# Task directions
Can you carry on the write-up comparing rotationally invariant slave-boson theory and density matrix embedding theory on the Hubbard model, starting right after its final sentence?

# Selection
============

Rotationally invariant slave-boson and density matrix embedding theory: Unified framework and comparative study on the one-dimensional and two-dimensional Hubbard model

We present detailed benchmark ground-state calculations of the one- and two-dimensional Hubbard model utilizing the cluster extensions of the rotationally invariant slave-boson mean-field theory and the density matrix embedding theory. Our analysis shows that the overall accuracy and the performance of these two methods are very similar. Furthermore, we propose a unified computational framework that allows us to implement both of these techniques on the same footing. This provides us with a different line of interpretation and paves the ways for developing systematically distinct generalizations of these complementary approaches.

Figure 1

Schematic representation of the RISB and DMET algorithm.

Figure 2

Energy $E/t$ for (a) DMET and (b) RISB as a function of occupancy $n$ in the 1D Hubbard model with the nearest-neighbor hopping at $U=1t,4t,8t$ for cluster size $N_c=1,2,4$, indicated by the blue solid, green dashed, and red dotted lines, respectively. The solid black lines denote the results from BA.

============

# Source data

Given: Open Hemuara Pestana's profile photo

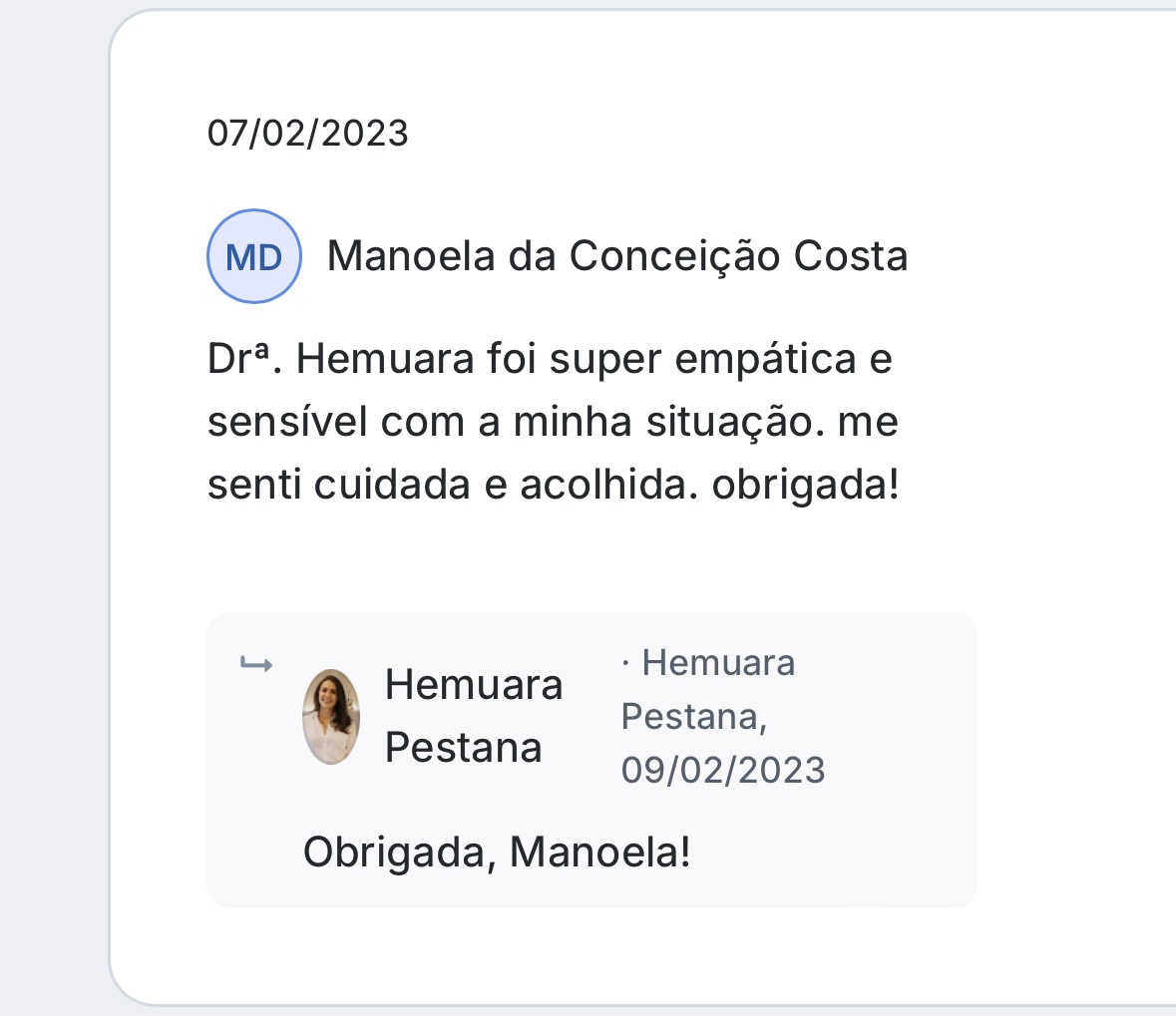Looking at the screenshot, I should pyautogui.click(x=331, y=717).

============

# Task response
Figure 3

Occupancy $n$ for (a) DMET and (b) RISB as a function of chemical potential $\mu$ in the 1D Hubbard model with the nearest-neighbor hopping at $U=1t,4t,8t$ for cluster size $N_c=1,2,4$, indicated by the blue solid, green dashed, and red dotted lines, respectively. The solid black lines denote the results from BA.

Figure 4

Double occupancy $\langle n_{\uparrow }{n}_{\downarrow }\rangle$ for (a) DMET and (b) RISB as a function of interaction $U$ in the half-filled 1D Hubbard with the nearest-neighbor hopping for cluster size $N_c=1,2,4$, indicated by the blue solid, green dashed, and red dotted lines, respectively. The solid black lines denote the results from BA.

Figure 5

Energy $E/t$ as a function of inverse cluster size $1/N_c$ in the 1D Hubbard model with the nearest-neighbor hopping for (a) $U=4t$ and $n=1$, (b) $U=8t$ and $n=1$, (c) $U=4t$ and $n=0.75$, and (d) $U=8t$ and $n=0.75$. The blue circles correspond to the DMET values in our simulation. The red squares are our RISB results. The green triangles are the data from Zheng et al. with antiferromagnetic order [13]. The black solid lines are the results from BA.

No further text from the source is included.